At no university like GW—not NYU, not USC, not BU, not Georgetown—are administrators simultaneously imposing cuts to retirement benefits, salary cuts, and layoffs. Likewise, the proposed, regressive, flat 10-15% cut to all faculty and staff salaries is higher than other universities’ salary cuts. The universities that are instituting cuts are limiting them to 2-5%, and their cuts are progressive, so that the lowest-paid employees’ salaries are impacted the least or not at all while the highest paid employees and administrators’ salaries are hit hardest.
We all must remember that the Faculty Senate made sensible recommendations for budget cuts that do not harm the people who work and study at GW. But they have all been repeatedly ignored by the administration. Instead of drawing on the $300 million credit line, increasing the endowment payout, or cutting perks and bonuses for the highest paid administrators, the administration has chosen to cut student financial aid, cut faculty salaries, and lay off workers.
So, yes, we are as enraged as you are. And rage is an intelligent emotion that tells us when vital needs are going unmet. Right now the list of unmet needs is a long one—basic economic security, respect, feeling valued, equitable treatment—but at base the administration’s actions are infuriating because they are utterly devoid of compassion. The ability to recognize, feel, and care for one another’s suffering is fundamental to our humanity. The recent decisions are an attack on this most basic need.
The test before us, then, is whether or not we move from anger to the actions that can restore compassion, and deliver justice at GW.
Here are some ways to begin this work:
–Refuse to treat your co-workers like the administration treats them, as merely functional and expendable subordinates: Remember this as you make requests, especially of staff members, during the ongoing chaos and danger of the coronavirus epidemic and the haphazard and last-minute implementation of remote teaching. Consider if the thing you are demanding of a co-worker is as simple as it might at first seem, given the very real danger of infection, the threat of getting laid off, and the low morale caused by a callous and uncaring administration. Trust that this person is doing their best, just like you.
-Refuse to treat your students like the administration treats them, as revenue-generating ‘customers’ rather than as individuals dealing with the same interrelated crises we all are: The University’s last-minute cuts to financial aid are only its most recent display of cruelty.
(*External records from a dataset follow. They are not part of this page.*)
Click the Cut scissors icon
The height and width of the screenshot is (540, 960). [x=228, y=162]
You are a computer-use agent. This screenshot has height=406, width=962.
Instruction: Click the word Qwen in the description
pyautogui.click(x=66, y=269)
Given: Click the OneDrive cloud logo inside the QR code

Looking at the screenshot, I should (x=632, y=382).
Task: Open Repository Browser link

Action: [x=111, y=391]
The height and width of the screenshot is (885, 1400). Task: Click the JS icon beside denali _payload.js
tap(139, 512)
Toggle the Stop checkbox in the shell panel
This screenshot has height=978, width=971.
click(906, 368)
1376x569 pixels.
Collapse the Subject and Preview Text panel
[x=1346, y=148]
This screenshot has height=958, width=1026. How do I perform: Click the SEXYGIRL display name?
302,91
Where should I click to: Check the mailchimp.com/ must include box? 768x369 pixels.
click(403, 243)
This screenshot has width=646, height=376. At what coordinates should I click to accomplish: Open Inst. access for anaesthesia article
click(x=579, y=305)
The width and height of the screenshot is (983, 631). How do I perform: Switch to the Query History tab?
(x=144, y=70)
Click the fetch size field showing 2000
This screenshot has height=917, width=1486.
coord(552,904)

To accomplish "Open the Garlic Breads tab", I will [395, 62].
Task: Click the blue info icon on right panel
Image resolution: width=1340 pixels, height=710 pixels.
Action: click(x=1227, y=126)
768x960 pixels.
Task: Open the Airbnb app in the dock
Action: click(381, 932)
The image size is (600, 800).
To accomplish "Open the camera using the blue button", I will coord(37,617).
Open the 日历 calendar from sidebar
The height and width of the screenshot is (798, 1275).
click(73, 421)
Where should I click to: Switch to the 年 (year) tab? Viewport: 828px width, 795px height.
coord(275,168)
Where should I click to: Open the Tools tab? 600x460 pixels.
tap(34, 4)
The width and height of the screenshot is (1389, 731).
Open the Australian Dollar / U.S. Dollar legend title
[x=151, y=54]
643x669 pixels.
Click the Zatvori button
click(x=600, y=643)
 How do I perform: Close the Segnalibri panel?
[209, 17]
Most of us have no idea what our students have been through since the pandemic began. We suggest that classes prioritize flexibility and kindness above all else as we face down a virtual fall.
-Refuse to stay isolated: The administration is capitalizing on the multiple forms of isolation that currently define university life. It is summer, students are not returning to campus, faculty will be locked out of campus by the end of the month, and many of us remain in some state of quarantine. We must stay connected, and generate power from these connections. Some of us have been considering how to perform 10 % less work to account for our anticipated decrease in pay. We should remember that any efforts we take will be more powerful if they are collective, coordinated, and place the most protected (tenured faculty) at the forefront.
-Refuse to make sacrifices for the administration: The administration has made a number of decisions that threaten many of our needs. Some have expressed concerns that any work slowdown or stoppage will only harm students. But we must remember that our working conditions are our students’ learning conditions, and those conditions are being shaped by the administration’s reckless actions. Whatever you and your colleagues decide is the right response—refusing committee work, refusing GPAC assessment, withholding grades, shortening class time by ten minutes, staging a virtual walk out once a week, contacting media and alumni—we encourage you to have an honest conversation with your students about what you are doing and how they can help in the effort.
The administration has made its values clear. Now it is up to us to respond with even greater clarity about our own values: compassion and respect for one another, students, staff, and faculty are never optional, and in times of crisis such as this one they are a moral and strategic imperative.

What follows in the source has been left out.